Deputado - E como transcorrem essas sessões?
Mulher - Nós rezamos, cantamos, escutamos as palavras insubstituíveis do reverendo...comentamos nosso dia-a-dia, procuramos resolver em conjunto todos os problemas eventuais...enfim, como uma verdadeira família.
Deputado - E não se verificam incidentes durante essas sessões?
Mulher - O que é que o senhor quer dizer com “incidentes”?
Deputado - Nós fomos informados de que muitas vezes acontecem punições e castigos. Que as falhas cometidas pelos irmãos são punidas publicamente e que essas punições vão desde a humilhação até castigos físicos, que muitas vezes acarretam a morte.
Mulher - Chega a ser fantástica a imaginação desses senhores da imprensa.
Repórter - Eles se basearam em depoimentos de antigos membros da seita que se revoltaram e resolveram contar o que sabiam.
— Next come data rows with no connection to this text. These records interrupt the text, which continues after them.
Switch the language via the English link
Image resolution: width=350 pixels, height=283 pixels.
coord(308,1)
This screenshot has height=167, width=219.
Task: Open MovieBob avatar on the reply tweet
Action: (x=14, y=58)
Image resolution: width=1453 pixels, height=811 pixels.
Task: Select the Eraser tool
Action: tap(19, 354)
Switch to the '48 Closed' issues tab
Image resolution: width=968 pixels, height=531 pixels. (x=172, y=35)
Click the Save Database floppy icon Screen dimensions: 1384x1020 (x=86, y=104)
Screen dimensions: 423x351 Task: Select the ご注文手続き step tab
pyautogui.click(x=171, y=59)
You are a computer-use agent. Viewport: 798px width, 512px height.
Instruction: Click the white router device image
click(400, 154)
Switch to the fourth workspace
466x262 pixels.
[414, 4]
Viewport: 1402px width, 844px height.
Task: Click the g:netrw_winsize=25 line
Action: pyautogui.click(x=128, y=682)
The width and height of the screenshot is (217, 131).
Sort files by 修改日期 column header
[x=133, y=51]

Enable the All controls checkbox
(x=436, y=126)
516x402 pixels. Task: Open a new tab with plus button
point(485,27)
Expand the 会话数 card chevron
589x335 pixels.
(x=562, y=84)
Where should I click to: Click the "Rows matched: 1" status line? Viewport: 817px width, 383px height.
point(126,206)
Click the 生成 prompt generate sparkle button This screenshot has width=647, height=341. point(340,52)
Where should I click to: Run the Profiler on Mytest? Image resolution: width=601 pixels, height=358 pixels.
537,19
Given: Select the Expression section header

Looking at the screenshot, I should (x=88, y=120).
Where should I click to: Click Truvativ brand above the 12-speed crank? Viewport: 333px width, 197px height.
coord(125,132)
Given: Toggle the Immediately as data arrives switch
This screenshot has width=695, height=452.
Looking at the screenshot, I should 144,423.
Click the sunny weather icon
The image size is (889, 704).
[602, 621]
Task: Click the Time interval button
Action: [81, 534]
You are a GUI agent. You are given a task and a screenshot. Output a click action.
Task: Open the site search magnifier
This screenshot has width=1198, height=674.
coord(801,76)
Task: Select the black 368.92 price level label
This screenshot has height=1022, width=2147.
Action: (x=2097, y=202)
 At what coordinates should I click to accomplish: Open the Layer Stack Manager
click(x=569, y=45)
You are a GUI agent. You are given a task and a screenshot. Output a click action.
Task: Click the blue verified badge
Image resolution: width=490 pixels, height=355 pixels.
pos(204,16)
Mulher - Os antigos membros da seita normalmente se colocam a serviço de uma nova causa, o que os faz perder a memória e inventar absurdos desse tipo.
Repórter - Com o que então todos eles não passariam de consumados mentirosos? Que estariam agindo dessa forma em função de uma nova causa?
Mulher - É o que imaginamos.
Repórter - E que causa seria essa?
Mulher - Isso não podemos saber. Eles não informaram?
Deputado - Nós soubemos da existência de poços em que membros da seita ficariam mergulhados por vinte e quatro horas para se penitenciarem de erros cometidos.
Mulher - Nos poços de Anaiug só são mergulhados baldes. E a água que neles se encontra serve apenas para beber, nunca para torturar.
Repórter - Como é que o reverendo reage a todas essas acusações?
Mulher - Com tranqüilidade. Ele tem consciência da grandeza de sua obra e já imaginava que as críticas viessem em proporção à sua importância.
Repórter - E se elas se tornarem insuportáveis?
Mulher - O processo agora é irreversível. Os membros da seita aprenderam a lição de uma vida comunitária e aos nossos olhos a atuação desse gigantesco coral é desprezível. O barulho ensurdecedor das vozes reacionárias se dispersará como as nuvens de tempestade, que amedrontam por um breve instante, mas cujo efeito é passageiro.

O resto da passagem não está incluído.